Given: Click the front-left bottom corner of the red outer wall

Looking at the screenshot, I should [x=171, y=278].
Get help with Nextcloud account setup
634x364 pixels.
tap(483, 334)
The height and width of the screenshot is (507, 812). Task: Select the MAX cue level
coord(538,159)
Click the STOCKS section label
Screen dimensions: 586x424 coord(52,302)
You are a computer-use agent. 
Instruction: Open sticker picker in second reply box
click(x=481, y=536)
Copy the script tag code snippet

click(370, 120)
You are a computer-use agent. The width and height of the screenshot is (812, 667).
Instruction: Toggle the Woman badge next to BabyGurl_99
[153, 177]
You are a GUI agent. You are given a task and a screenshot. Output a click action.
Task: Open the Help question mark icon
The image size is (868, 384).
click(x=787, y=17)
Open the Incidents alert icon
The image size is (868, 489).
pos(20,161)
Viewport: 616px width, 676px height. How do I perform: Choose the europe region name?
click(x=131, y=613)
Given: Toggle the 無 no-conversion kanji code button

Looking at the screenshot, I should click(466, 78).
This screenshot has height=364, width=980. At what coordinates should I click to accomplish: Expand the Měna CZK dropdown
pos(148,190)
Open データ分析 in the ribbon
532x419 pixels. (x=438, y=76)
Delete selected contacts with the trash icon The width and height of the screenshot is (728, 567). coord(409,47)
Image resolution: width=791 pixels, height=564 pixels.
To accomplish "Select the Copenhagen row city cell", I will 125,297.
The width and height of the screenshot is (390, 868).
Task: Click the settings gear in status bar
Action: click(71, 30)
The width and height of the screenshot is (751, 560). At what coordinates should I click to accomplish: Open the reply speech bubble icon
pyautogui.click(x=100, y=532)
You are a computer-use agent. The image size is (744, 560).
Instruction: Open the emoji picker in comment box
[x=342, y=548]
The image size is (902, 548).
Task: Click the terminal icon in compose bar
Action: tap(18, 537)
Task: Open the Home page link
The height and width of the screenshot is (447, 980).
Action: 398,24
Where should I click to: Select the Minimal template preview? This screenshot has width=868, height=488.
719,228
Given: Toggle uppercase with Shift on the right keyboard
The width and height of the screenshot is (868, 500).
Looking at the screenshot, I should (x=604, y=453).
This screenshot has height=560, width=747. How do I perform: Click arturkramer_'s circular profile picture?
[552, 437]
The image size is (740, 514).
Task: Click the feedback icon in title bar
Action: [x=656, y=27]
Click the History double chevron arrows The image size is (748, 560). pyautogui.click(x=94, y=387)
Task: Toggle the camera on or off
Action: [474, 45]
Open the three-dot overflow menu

+++++

PROBLEM DESCRIPTION — Report every line of the records that contains the word "agent".

EXERCISE OUTPUT —
You are a computer-use agent. 
You are a computer-use agent. The width and height of the screenshot is (812, 667).
You are a GUI agent. You are given a task and a screenshot. Output a click action.
You are a computer-use agent. The image size is (744, 560).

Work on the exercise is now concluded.